Start of Task inputs

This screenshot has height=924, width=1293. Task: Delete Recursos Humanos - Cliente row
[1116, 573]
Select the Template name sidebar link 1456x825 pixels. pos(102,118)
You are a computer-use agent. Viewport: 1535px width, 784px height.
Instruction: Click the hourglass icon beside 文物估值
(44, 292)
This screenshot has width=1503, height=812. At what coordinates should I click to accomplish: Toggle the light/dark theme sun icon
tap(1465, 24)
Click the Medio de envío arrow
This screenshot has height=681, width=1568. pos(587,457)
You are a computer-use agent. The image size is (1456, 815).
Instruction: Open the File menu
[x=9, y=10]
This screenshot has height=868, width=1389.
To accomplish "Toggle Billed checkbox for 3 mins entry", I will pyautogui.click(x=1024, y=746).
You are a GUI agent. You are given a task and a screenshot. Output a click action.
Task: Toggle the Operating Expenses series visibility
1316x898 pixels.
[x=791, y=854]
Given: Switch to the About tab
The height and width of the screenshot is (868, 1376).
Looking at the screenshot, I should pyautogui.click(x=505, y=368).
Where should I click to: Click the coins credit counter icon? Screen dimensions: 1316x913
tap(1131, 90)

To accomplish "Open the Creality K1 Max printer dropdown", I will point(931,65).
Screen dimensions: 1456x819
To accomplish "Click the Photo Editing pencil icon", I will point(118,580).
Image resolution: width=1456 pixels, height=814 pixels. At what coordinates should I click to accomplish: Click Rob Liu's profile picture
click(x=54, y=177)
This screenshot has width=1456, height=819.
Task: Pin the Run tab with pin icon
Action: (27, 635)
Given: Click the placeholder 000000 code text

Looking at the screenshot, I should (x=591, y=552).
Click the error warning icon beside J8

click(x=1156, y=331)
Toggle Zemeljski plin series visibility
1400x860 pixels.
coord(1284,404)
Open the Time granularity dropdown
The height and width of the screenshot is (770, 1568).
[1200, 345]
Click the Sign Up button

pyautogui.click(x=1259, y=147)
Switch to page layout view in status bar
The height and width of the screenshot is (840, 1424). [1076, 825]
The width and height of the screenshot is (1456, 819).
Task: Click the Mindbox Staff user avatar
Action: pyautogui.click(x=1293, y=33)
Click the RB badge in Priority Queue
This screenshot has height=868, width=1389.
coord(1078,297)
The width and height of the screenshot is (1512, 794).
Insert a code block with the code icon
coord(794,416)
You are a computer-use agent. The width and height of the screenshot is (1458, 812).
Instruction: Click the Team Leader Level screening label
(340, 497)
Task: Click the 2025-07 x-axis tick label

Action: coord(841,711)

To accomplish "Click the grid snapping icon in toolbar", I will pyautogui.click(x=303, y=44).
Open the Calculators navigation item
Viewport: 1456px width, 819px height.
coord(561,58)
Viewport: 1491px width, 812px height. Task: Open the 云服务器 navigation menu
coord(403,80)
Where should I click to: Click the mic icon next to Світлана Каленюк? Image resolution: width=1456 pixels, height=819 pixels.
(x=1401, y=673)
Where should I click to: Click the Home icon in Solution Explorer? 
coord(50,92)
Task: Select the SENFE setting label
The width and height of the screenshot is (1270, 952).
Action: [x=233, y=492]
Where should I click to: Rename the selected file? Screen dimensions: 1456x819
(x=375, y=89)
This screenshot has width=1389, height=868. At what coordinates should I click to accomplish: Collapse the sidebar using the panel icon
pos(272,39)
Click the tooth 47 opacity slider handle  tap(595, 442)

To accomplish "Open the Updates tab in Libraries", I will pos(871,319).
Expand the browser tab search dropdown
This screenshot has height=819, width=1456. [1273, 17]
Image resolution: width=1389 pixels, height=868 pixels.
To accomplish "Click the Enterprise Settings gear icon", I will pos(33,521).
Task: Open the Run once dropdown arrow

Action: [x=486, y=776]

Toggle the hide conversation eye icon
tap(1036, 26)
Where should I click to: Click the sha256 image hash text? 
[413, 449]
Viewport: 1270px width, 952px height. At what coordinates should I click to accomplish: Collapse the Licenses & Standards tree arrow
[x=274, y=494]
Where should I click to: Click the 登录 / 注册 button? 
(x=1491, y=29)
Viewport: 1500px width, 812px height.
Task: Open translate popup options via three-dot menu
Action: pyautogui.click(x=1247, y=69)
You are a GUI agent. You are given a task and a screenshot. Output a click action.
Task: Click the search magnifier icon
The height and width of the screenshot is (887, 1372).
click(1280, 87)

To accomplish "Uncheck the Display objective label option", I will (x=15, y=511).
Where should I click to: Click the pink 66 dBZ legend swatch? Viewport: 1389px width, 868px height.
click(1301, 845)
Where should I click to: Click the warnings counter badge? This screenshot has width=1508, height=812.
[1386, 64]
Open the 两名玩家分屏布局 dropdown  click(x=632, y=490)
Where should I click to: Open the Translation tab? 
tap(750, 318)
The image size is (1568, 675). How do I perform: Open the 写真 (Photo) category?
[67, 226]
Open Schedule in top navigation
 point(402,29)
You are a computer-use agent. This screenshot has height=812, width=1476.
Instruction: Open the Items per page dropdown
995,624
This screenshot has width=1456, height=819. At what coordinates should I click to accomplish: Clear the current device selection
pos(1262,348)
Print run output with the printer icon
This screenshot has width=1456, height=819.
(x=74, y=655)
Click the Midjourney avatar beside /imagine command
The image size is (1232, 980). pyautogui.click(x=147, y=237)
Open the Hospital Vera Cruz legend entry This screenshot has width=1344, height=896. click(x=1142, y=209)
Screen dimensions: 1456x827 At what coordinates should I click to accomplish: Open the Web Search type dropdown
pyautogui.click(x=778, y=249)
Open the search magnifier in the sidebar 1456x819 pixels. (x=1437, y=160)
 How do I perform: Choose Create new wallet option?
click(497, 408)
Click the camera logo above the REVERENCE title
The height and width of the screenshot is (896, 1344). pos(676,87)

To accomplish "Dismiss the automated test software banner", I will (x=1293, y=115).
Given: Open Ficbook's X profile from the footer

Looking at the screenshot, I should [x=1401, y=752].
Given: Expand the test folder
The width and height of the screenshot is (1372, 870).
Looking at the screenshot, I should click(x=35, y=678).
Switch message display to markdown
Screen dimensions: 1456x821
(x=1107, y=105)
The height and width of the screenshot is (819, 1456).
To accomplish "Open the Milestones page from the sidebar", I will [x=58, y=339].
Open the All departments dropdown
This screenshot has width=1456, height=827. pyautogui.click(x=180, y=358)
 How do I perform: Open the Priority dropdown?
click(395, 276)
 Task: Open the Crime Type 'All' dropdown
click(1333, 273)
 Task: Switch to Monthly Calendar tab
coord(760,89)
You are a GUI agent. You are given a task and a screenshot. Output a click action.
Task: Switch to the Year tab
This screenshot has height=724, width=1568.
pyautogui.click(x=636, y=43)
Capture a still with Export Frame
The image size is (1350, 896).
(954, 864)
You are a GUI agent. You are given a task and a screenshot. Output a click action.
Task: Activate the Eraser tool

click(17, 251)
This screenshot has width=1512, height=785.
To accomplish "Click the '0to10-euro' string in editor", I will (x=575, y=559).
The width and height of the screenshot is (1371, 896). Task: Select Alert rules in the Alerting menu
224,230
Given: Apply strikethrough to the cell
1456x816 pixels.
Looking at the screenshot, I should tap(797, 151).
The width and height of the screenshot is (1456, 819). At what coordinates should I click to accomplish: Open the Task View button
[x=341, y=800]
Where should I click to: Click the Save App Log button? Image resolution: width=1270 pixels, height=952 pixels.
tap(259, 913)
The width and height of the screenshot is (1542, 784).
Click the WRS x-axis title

End of Task inputs

• [Goal of the exercise]
When you reach the line with "The width and height of the screenshot is (1372, 870)." in the records above, start writing out lines exactly, and stop once the line with "The height and width of the screenshot is (819, 1456)." has been written; include nothing else.

• [Output for this exercise]
The width and height of the screenshot is (1372, 870).
Looking at the screenshot, I should click(x=35, y=678).
Switch message display to markdown
Screen dimensions: 1456x821
(x=1107, y=105)
The height and width of the screenshot is (819, 1456).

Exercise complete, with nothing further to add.